Mark Haas considera que el progresivo envejecimiento de la población norteamericana genera tendencias aislacionistas producto de los reordenamientos fiscales en la política doméstica. Con ello, los argumentos para el repliegue de los asuntos mundiales estarán a la orden del día.
Apaciguar supone conceder, aceptando un nuevo status quo. El repliegue de tropas en Afganistán y los remanentes en Irak, demuestran la fatiga que los conflictos interminables iniciados en el lejano 2001 tiene sobre una sociedad convulsionada. China continuará avanzando en los planos que le interesa, por lo que Biden deberá lidiar con la iniciativa de la ruta de la seda en el plano de infraestructura y de las tecnologías digitales, como el 5G. Además, el nuevo presidente deberá resolver si acepta la alteración de la situación preexistente en el Mar de la China y una política de mayor asertividad hacia Taiwán, además de la creciente expansión de la potencia oriental en el Atlántico surafricano y sudamericano, como lo señala Ryan Martinson en su artículo China as an Atlantic Naval Power (2019). Rusia mantendrá su nivel de actividad en el Cáucaso y en Europa del Este, donde los antecedentes de Biden no son buenos. En 2014 Rusia conquistó Crimea y dividió a Ucrania frente a una dubitante administración Obama, que terminó por conceder la alteración del status quo. Sin aliarse y con una coordinación mínima, China y Rusia contribuyeron a restarle eficacia a la estrategia de “pivot al pacifico” inaugurada por Obama como política de reaseguro.

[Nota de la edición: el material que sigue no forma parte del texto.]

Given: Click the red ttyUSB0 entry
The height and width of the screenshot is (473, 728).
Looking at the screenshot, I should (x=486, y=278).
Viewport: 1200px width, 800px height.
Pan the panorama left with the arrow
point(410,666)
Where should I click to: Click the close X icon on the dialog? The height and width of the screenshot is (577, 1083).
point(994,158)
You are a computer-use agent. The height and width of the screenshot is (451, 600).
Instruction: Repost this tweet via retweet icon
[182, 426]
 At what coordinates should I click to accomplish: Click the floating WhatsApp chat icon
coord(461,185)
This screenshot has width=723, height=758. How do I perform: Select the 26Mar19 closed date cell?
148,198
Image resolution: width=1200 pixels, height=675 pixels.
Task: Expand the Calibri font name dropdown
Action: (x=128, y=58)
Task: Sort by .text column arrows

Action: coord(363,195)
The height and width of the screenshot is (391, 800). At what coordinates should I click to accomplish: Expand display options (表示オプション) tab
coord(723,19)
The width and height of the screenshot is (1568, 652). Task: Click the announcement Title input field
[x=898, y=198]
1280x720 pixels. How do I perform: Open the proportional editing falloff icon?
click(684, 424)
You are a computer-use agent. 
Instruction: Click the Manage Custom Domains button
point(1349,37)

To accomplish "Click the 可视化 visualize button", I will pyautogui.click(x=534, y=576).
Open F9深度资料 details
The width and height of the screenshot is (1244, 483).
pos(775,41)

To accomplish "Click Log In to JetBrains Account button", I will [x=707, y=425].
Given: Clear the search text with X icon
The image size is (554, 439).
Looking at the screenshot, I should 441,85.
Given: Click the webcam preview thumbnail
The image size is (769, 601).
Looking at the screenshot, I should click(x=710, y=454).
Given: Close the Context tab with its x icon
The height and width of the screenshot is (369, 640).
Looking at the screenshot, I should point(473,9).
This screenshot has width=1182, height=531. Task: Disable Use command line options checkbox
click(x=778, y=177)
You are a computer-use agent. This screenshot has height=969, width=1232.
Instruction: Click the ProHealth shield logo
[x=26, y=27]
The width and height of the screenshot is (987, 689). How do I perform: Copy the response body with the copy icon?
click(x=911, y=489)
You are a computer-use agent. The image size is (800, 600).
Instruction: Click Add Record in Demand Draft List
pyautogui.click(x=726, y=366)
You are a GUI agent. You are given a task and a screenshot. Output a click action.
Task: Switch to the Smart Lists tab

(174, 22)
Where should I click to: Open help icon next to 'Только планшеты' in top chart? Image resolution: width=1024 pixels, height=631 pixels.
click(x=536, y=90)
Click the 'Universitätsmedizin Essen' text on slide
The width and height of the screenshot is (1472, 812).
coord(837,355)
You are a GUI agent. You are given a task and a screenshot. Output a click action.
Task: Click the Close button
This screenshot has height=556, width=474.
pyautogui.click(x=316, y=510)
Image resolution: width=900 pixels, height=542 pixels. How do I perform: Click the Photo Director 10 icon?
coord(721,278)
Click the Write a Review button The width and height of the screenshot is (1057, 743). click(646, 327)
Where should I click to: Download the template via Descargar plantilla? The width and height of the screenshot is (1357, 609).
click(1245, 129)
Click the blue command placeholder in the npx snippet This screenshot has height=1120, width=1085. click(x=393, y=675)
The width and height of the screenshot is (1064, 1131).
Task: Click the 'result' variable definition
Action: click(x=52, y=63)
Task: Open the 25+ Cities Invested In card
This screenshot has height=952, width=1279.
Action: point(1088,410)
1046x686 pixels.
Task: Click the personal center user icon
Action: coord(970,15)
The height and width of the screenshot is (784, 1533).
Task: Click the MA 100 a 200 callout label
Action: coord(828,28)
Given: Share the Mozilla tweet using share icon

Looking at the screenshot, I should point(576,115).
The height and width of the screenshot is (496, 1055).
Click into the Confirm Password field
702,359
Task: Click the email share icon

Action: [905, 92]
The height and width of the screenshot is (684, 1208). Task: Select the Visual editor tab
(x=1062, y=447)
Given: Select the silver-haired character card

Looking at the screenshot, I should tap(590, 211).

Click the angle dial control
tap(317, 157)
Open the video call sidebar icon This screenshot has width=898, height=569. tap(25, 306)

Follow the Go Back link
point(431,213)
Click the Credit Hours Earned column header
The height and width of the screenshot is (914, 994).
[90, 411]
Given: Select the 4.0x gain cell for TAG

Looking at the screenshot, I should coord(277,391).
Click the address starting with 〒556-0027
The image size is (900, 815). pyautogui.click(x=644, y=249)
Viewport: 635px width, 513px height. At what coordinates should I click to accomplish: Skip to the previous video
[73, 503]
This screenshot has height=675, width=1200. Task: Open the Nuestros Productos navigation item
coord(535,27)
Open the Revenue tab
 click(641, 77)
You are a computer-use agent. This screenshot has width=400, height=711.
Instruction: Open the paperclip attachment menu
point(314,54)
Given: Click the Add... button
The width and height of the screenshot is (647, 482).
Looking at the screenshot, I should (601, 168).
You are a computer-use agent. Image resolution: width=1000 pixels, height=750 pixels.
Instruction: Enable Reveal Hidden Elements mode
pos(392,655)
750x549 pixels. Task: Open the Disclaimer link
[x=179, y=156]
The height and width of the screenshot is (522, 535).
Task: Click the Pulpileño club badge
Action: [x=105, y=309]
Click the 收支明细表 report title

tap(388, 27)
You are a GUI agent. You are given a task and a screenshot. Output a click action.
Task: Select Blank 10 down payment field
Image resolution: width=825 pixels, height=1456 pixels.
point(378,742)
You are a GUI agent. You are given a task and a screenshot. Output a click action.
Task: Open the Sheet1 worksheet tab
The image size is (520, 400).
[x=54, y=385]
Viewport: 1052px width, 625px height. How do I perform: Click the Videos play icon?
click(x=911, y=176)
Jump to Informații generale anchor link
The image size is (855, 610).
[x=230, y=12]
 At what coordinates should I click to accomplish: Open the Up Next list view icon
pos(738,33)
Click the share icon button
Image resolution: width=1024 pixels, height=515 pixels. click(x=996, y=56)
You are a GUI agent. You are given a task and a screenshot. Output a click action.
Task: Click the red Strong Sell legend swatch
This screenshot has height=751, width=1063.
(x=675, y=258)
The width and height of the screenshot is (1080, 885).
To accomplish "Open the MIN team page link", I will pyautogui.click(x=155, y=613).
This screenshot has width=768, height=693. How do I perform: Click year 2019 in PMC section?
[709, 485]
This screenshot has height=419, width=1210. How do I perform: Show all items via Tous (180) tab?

Privilegiar la agenda doméstica sobre la internacional, como se espera de la administración Biden, no hará desaparecer ni moderar los grandes desafíos que debe enfrentar la política exterior norteamericana. Será un esfuerzo mayúsculo balancear las necesidades internas con los riesgos externos; requerirá de visión y de recursos.
A partir del 20 de enero, cuando avance la aguja de la administración de Joe Biden, comenzará a develarse el destino de su política exterior, y si la edad del nuevo presidente tendrá consecuencias acerca de cómo es percibido por los líderes de las otras potencias y, con ello, su impacto sobre el balance del poder mundial.